═══ Exercise text ═══

A less urgent threat is an asteroidal impact. Smaller impacts are regional threats; on millenium time scales, they may kill thousands to millions of people, but not nearly as many as typical usage of the nuclear weapon systems we might briefly repurpose to defledct the impactors. It's better to not have those "tools" and take our chances with peace, then to have them for the remote chance that they could protect us from impacts. It's a balancing of risks, and war is the vastly bigger risk.

Risk is better mitigated (and ultimately eliminated) though a slow but continuous development of sustainable space capability, an emphasis on doing the most with the least. Job one is increasing situational awareness - more data improves our chances better than more megatons. Hyperaccurate data - for example, laser ranging to retroreflectors on every heavy object in the inner solar system, centuries of data to micrometer accuracy - is essential to optimizing our long term survival. "Deflecting" near earth asteroids merely postpones disaster, perhaps to an era when we have temporarily lost the capability to deflect them again.

Fortunately, the Earth is equipped with two superb shields; our Moon, and Mars. With century-scale planning, we can deflect objects aimed at the Earth into the Moon instead. A maximum of 400,000 kilometers deflection, typically less. A century is 3 billion seconds, so a velocity impulse of 13 centimeters per second a century before impact could deflect an asteroid over that distance. With a hundred centuries of preparation, 1.3 millimeters per second, literally a snail's pace.

But "impulse" is disguised bomb thinking. Imagine instead a "small" 100 meter per second solar-powered launch loop, throwing small rocks (most of which become meteorites someday). Assume 10% energy duty cycle; either the solar cells or the launcher will be pointed the wrong way, most of the time (though the loop can store solar energy when available and launch in the dark). How much power would we need to deflect the asteroid hyper-accurately towards a specific, prepared impact site on the Moon?

Assume a 1 billion tonne asteroid, and a 50 year thrust period, of which 5 years (160 million seconds) are thrust, an average of 60 years before scheduled impact. We need 20 cm/s of deflection velocity, an impulse of 2e11 kg-m/s, an average thrust of 1250 newtons over those 5 active years. If we launch globs of mass at 100 m/s, we are launching 12.5 kg/s, about 6 megawatts of intermittent power. At an average distance of 1.5 AU from the Sun, and a PV efficiency of 10%, that is a 10 hectare PV array and 2 million tonnes of ejection mass (centimeter pellets or smaller).

═══

• [Tasks and exercises]
A - According to the text on asteroid deflection, what two shields is the Earth equipped with?
B - Continue the text on asteroid deflection from the point where it stops.
The lines that come after this text play no part in what follows.

═══ Data extracts ═══

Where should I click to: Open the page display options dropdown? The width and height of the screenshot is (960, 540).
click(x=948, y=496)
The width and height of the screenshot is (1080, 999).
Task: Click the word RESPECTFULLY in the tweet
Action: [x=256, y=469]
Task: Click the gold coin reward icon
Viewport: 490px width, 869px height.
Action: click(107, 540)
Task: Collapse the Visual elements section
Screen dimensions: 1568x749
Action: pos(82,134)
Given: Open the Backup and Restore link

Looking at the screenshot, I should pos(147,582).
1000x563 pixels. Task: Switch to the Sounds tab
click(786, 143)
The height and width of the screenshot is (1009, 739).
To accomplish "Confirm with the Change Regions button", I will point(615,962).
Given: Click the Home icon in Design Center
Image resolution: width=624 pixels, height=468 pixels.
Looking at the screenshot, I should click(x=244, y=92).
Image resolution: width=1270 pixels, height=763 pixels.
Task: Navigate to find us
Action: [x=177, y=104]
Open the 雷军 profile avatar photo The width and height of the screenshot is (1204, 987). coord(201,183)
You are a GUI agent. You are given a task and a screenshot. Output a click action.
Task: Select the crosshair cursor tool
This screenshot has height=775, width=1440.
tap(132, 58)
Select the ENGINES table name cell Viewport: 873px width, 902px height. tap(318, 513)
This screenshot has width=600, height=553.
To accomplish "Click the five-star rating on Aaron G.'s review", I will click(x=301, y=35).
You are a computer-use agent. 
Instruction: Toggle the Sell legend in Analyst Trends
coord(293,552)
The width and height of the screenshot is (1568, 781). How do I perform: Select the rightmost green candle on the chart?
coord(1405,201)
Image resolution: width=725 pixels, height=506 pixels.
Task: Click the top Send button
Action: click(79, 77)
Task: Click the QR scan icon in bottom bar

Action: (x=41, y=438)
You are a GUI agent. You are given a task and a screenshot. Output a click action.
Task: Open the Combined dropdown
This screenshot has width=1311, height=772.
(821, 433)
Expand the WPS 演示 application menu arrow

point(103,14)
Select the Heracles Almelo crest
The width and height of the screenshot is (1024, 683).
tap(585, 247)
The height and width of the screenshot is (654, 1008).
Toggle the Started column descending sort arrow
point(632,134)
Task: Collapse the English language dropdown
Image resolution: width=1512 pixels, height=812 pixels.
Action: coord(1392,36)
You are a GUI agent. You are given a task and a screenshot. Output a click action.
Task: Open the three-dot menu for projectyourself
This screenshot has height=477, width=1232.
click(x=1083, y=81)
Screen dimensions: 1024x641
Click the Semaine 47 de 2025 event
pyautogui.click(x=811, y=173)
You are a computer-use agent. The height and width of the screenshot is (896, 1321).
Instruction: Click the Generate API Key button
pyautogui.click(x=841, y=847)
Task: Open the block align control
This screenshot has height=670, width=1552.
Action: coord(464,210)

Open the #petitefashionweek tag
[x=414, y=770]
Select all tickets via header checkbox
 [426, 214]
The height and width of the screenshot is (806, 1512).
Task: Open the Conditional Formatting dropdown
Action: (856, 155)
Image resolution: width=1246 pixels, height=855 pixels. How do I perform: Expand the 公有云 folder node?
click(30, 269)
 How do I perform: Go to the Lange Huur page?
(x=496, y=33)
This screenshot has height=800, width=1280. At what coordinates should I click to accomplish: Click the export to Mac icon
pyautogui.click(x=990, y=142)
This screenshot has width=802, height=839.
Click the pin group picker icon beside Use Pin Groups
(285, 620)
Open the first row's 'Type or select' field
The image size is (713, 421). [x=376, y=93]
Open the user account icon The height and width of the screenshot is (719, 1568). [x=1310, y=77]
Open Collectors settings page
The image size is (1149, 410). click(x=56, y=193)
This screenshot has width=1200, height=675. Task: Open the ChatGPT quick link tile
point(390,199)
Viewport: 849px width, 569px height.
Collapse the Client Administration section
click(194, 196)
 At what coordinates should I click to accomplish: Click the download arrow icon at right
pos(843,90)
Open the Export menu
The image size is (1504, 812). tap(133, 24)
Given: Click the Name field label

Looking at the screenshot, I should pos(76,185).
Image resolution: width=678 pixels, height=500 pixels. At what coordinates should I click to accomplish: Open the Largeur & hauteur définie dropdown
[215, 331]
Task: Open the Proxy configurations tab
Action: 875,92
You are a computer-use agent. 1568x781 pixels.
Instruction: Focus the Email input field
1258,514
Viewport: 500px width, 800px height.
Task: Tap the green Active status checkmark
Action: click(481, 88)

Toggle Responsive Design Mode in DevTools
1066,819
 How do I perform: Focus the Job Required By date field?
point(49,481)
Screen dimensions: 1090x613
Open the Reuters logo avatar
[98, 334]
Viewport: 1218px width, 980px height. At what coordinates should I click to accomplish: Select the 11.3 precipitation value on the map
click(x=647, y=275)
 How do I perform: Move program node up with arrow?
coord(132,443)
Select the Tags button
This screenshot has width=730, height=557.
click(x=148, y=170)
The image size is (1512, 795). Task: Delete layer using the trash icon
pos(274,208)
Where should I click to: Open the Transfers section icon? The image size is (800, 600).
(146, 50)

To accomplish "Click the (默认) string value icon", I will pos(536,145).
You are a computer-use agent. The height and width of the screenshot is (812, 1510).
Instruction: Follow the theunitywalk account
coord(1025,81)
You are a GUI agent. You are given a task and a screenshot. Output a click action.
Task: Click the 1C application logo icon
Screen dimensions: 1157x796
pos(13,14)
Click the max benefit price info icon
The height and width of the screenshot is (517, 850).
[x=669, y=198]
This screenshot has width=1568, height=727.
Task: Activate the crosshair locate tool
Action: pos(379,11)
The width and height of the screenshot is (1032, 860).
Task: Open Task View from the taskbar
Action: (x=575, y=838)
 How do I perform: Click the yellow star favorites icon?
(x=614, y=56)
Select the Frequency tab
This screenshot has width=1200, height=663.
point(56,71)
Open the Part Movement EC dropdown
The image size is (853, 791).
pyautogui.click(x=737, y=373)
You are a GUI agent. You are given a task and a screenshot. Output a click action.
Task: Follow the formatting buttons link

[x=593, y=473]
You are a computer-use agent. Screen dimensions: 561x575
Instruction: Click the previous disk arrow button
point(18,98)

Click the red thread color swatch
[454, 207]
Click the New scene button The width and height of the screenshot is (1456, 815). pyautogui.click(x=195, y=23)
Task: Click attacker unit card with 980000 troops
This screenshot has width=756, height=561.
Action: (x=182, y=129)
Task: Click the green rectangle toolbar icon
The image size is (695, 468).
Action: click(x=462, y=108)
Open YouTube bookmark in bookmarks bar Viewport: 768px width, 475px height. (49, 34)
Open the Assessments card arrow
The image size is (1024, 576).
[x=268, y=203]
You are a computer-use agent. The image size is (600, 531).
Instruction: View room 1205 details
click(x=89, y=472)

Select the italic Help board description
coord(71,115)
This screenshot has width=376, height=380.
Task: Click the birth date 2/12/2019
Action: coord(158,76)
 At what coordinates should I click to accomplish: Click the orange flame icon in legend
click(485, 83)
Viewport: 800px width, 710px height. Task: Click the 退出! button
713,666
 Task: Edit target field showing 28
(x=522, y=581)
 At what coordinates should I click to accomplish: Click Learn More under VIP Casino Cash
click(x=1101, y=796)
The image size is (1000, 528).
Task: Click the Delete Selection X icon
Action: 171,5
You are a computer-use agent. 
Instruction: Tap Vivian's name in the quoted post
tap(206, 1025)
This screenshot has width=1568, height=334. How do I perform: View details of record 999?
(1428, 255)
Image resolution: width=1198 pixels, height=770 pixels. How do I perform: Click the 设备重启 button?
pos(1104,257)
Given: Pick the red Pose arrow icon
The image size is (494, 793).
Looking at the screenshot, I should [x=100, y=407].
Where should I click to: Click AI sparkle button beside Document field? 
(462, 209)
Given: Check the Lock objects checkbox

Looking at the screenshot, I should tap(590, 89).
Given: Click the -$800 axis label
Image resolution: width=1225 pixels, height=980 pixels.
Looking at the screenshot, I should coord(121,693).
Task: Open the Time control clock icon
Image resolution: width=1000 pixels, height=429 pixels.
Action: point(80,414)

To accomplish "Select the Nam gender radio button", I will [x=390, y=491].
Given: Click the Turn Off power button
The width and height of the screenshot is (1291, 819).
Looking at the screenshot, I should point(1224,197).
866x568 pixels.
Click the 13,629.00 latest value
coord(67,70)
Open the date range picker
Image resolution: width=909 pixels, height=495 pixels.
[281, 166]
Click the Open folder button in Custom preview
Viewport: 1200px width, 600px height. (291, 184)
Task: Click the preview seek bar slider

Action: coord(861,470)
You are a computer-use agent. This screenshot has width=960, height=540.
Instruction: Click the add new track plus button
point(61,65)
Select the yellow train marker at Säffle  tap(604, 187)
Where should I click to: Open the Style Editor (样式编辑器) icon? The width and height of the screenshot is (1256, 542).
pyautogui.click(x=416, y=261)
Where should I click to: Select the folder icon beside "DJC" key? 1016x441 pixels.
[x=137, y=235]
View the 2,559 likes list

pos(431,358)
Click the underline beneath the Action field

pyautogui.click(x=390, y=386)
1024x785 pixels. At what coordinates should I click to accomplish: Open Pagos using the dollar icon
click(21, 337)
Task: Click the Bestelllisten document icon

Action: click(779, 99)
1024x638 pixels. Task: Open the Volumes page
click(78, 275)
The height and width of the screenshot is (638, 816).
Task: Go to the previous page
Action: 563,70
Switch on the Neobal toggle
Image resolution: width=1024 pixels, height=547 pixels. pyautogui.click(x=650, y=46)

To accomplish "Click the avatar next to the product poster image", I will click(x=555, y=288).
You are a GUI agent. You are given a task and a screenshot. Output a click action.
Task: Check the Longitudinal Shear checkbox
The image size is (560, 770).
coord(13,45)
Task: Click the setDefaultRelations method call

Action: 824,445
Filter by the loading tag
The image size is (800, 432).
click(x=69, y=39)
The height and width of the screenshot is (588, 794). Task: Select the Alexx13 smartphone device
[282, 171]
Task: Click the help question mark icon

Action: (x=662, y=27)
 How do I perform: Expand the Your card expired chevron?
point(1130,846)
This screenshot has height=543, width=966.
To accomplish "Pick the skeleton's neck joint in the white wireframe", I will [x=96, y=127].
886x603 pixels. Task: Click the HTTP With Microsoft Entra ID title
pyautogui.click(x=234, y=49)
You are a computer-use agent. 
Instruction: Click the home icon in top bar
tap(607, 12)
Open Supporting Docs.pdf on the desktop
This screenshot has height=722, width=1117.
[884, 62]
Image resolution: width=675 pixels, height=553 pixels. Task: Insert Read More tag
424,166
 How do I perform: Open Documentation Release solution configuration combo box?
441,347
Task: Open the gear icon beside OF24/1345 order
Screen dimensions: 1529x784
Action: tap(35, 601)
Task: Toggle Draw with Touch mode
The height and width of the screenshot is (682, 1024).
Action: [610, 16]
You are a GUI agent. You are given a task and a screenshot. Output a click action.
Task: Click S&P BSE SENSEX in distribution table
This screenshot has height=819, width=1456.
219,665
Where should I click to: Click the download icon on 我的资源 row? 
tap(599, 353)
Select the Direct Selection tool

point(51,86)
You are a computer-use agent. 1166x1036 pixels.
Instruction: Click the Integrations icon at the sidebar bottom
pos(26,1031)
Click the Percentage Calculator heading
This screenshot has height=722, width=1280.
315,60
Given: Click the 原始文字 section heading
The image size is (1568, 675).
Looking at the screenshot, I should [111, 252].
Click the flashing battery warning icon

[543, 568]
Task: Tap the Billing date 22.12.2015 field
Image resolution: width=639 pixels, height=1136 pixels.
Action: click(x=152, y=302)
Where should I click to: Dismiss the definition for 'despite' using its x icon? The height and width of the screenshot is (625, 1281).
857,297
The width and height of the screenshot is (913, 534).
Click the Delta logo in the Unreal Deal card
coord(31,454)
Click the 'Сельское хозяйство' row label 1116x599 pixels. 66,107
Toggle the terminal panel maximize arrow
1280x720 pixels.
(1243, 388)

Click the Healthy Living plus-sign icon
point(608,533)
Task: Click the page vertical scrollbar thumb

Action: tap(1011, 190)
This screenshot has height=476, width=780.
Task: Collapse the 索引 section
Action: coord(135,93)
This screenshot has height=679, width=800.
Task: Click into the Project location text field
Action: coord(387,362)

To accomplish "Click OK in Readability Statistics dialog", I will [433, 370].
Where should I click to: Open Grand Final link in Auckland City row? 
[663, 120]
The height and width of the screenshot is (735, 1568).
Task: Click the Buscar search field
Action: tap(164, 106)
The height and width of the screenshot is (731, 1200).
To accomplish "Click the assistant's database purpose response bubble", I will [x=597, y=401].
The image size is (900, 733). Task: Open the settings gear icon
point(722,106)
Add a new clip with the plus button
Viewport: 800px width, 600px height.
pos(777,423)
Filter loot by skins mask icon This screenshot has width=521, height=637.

═══

• [Answers by item number]
A - The Moon and Mars.

B -
By solar system or biological evolution timescales, a century is an eyeblink. An enduring space-faring civilization will have lifetimes of billions of years, not centuries; threats will be dealt with over vastly longer timescales. The asteroid belt and Oort cloud will be tamed and managed for long term delivery of useful materials to the Moon and Mars. Most asteroidal material is rocky, not much different from the lunar and martian targets. Still, molten glass can be a good construction material, and we will probably "blow giant bubbles" with it, away from the impact zones. The rarer (and far more valuable) iron asteroids will be processed into machinery - quintillions of small mechanisms and magnets.

In a few hundred million years, we run out of asteroids. We've slowly processed the stony material into glass, silicon, aluminum. We have learned to make complex atomic structures that mimic some of the useful behaviors of the less common elements. But entropy and decay will always win; at some point, even if we are vastly more prudent than the "rape the solar system" exponential expansion fantasies of the "century to the stars" crowd, essential rare atoms (niobium, helium, ???) will be evaporated into a solar system too hot to ever collect them into exploitable small bodies again.

From the vantage point of 2017, I cannot envision a solution for a billion years from now. Fortunately, a billion years of a quadrillion mature minds will have plenty of time to fine excellent solutions. It is my job in 2017 to improve the odds that we will mature into those long-duration minds. Near-immortality won't be easy, but that is what accumulated wisdom is for.